HITLER, Adolf (1889-1945)
Compact biography and Course of Life of Adolf Hitler.
German Führer (Leader) of Third Reich, Supreme Commander Armed Forces and the man who launched WW2 to his own surprise…
Megalomania with morbid fascination for death and destruction, and fanatical hatred of Jews and Communists. Adept liar and rabble-rousing orator; also capable of inspiring surprising degree of loyalty among subordinates.
After astonishing success of his bold Blitzkrieg against France and believing himself to be the world’s greatest military strategist, decided to invade Russia.
Took personal command of Army during critical Moscow battle, December 1941; insisted on right to veto all tactical decisions by Field Commanders.
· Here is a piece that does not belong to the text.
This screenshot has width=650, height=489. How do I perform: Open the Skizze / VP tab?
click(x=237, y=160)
Combined with his inflexible ‘no retreat’ policy, this led to disaster at Stalingrad and Kursk, in Tunisia and in ‘Battle of the Bulge’.
Appalling, self-imposed, strain ruined Hitler’s health; became drug addict. Spent last weeks of power closeted in Berlin Führerbunker, raving at ‘traitorous’ generals and ‘Jewish Bolsheviks’, marshalling imaginary armies and ordering total ‘scorched earth’ policy.
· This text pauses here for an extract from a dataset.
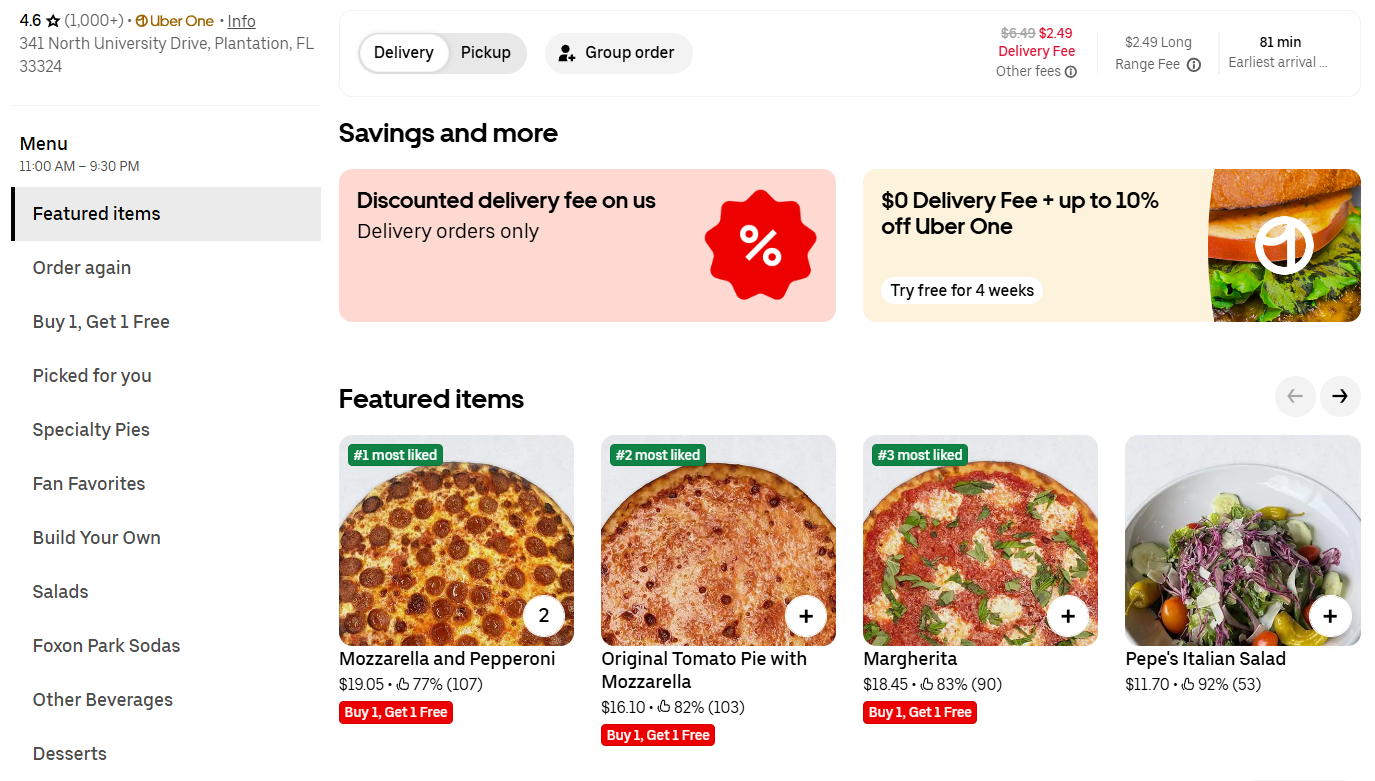Try Uber One free for 4 weeks
Screen dimensions: 1375x781
click(x=962, y=291)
Served on Western Front, 1914-18, with rank of corporal; awarded Iron Cross (1st and 2nd Class); gassed and temporarily blinded October 1918.
Then employed as secret agent by military authorities in Munich; ordered to infiltrate German Workers’ Party. Elected leader (1921) of renamed ‘National Socialist German Workers’ Party‘ (Nazi Party).
Led abortive Putsch (coup) in Munich, November 8, 1923. Imprisoned for 9 months; wrote ‘Mein Kampf’ (My Struggle).
Gained support of big industrialists from 1930 during Depression. Stood unsuccessfully against Hindenburg in presidential elections, 1932.
Appointed Chancellor, January 30, 1933. All opposition parties and rivals within the government and Nazi movement suppressed, 1933-34: ‘Night of the Long Knives‘, June 30, 1934. After death of Hindenburg, August 2, 1934, Hitler combined duties of Chancellor and President, under new title of Führer: powers confirmed by national plebiscite, August 19, 1934.
Ordered creation of air force (Luftwaffe) October 1, 1934; introduced conscription, March 1935. Legislated against Jews, September 1935. Sent German Army into demilitarized Rhineland, March 1936. Assisted Franco in Spanish Civil War, July 1936. Signed Rome-Berlin Axis agreement, October 1936. Annexed Austria, March 1938.
Met British, French leaders and Mussolini at Munich, September 1938; obtained Sudetenland. Annexed Czechoslovakia, March 1939. Made Non-aggression Pact with Stalin, August 1939.
Planned invasion of Britain and issued ‘Last Appeal to Reason’, July 1940. Ordered Luftwaffe to bomb London in revenge for RAF attacks on Berlin, September 1940. Postponed invasion of Britain. Ordered invasion of USSR, December 1940.
Intervened in North African campaign, February 1941. Crushed Yugoslavia and Greece in 17 days. Sent airborne army to Crete, May 1941. Ordered extermination of European Jews, May 1941.
Launched delayed invasion of USSR, June 22, 1941. Belatedly attacked Moscow October – December 1941. Prevented rout of German armies in Moscow battle (December 1941) by forbidding retreat and dismissing many generals.
Attempted to capture Stalingrad and Caucasus oilfields, summer 1942.
Forbade encircled 6th Army to retreat from Stalingrad, November 1942-February 1943. Launched third, and last, summer offensive in Russia (Kursk salient), July 1943. Belatedly sent massive reinforcements to Rommel in North Africa, November 1942-April 1943. Rescued disgraced Mussolini, September 1943. Ordered destruction of London with robot missiles (V-1 and V-2), May 1944.
Ordered ‘scorched earth’ policy, April 1945. Decided to remain in Berlin to the end, April 22, 1945. Married mistress, Eva Braun, April 28, 1945. Both committed suicide, April 30, 1945.